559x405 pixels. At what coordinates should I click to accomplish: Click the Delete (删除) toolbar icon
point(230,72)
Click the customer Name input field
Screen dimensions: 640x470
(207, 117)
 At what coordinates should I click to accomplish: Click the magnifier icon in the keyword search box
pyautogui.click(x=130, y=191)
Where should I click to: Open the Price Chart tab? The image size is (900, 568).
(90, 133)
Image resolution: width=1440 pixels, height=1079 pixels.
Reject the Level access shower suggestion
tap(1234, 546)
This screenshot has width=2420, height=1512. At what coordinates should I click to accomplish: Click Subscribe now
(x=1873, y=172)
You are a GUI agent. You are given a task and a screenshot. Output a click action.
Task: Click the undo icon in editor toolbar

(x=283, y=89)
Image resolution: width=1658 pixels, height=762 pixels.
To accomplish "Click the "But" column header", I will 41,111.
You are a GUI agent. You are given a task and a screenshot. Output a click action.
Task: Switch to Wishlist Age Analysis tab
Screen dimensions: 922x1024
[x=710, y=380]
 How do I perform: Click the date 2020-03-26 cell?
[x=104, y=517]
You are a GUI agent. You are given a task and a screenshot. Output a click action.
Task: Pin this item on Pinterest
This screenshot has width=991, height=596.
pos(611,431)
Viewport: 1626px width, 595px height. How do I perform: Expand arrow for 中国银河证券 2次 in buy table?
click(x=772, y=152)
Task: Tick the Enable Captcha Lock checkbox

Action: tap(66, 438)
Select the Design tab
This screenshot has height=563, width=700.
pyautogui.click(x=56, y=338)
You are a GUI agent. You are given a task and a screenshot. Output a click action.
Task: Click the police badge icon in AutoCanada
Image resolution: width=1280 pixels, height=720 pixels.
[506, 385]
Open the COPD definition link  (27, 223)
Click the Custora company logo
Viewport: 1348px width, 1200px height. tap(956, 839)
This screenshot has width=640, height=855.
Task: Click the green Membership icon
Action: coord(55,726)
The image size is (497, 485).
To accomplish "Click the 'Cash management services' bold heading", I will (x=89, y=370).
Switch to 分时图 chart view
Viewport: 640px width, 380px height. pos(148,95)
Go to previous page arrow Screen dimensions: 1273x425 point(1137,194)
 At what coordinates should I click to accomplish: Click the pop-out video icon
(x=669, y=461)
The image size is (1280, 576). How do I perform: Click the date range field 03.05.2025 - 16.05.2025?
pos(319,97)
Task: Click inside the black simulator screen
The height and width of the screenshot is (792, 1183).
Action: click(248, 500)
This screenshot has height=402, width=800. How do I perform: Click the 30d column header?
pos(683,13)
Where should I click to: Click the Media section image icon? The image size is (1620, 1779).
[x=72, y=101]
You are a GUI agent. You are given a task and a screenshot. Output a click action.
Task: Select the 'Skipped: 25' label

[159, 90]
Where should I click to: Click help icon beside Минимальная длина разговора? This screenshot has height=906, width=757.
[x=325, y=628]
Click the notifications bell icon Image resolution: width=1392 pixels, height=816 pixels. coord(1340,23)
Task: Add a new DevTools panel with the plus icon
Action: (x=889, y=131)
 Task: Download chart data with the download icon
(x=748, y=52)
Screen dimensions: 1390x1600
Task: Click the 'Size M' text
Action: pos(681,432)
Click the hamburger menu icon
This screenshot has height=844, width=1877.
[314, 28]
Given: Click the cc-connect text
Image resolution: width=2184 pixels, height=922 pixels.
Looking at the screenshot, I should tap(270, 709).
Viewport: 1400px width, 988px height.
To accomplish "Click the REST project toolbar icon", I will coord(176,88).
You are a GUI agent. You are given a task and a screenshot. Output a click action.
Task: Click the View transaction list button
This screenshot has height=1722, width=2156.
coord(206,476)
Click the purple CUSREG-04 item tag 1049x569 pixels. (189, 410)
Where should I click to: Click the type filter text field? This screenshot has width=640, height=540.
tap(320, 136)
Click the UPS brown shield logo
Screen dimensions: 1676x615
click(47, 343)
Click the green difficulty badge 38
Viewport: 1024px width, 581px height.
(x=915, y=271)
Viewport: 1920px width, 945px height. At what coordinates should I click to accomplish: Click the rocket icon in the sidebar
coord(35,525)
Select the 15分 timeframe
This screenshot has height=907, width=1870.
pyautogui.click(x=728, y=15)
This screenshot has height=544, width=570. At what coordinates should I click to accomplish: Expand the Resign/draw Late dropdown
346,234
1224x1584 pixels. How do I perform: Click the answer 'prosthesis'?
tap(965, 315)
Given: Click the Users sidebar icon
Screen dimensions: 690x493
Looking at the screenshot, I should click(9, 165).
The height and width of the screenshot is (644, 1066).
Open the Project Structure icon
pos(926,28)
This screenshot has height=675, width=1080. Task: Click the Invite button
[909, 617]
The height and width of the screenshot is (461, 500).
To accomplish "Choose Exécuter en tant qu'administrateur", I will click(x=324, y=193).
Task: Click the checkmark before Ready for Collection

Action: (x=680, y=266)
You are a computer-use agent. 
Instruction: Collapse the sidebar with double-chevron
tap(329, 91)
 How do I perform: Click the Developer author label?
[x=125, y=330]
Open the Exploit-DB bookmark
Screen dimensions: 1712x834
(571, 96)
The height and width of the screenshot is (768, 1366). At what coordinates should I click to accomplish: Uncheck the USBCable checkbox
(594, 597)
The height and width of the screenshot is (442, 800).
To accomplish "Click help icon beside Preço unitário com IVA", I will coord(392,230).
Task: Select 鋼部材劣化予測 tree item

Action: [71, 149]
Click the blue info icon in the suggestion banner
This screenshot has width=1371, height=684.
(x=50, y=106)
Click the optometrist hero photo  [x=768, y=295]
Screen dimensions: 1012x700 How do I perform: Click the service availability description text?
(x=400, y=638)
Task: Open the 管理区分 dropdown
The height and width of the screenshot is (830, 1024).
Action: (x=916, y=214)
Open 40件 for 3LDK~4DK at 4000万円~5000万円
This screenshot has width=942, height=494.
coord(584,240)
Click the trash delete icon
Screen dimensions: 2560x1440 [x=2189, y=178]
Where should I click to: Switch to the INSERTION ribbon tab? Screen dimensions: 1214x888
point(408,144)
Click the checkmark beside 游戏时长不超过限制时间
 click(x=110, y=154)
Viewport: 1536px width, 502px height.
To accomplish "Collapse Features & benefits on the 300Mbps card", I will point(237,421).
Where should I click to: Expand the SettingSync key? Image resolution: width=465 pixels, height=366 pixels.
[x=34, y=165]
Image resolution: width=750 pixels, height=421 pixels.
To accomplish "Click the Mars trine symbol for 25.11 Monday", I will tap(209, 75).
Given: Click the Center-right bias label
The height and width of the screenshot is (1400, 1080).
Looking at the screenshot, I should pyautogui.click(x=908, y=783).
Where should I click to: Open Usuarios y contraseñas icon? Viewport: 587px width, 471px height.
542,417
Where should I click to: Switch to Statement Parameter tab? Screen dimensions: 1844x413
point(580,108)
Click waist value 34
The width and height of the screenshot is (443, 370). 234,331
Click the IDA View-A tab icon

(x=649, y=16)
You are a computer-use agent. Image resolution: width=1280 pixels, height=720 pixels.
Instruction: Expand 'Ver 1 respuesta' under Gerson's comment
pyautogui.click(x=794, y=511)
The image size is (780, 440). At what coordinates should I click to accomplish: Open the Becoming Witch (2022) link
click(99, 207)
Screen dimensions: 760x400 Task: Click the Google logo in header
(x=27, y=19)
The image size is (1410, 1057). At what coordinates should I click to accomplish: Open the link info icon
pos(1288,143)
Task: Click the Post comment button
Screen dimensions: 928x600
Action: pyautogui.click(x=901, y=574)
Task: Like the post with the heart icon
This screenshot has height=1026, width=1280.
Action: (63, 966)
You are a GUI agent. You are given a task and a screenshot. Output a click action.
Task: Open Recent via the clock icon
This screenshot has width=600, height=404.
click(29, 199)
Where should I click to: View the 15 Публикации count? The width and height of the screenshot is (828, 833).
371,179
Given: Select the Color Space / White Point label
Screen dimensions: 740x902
########################################
Print exactly the lines between the line with "Task: Like the post with the heart icon" and the final line of the records above, both included.

Task: Like the post with the heart icon
This screenshot has height=1026, width=1280.
Action: (63, 966)
You are a GUI agent. You are given a task and a screenshot. Output a click action.
Task: Open Recent via the clock icon
This screenshot has width=600, height=404.
click(29, 199)
Where should I click to: View the 15 Публикации count? The width and height of the screenshot is (828, 833).
371,179
Given: Select the Color Space / White Point label
Screen dimensions: 740x902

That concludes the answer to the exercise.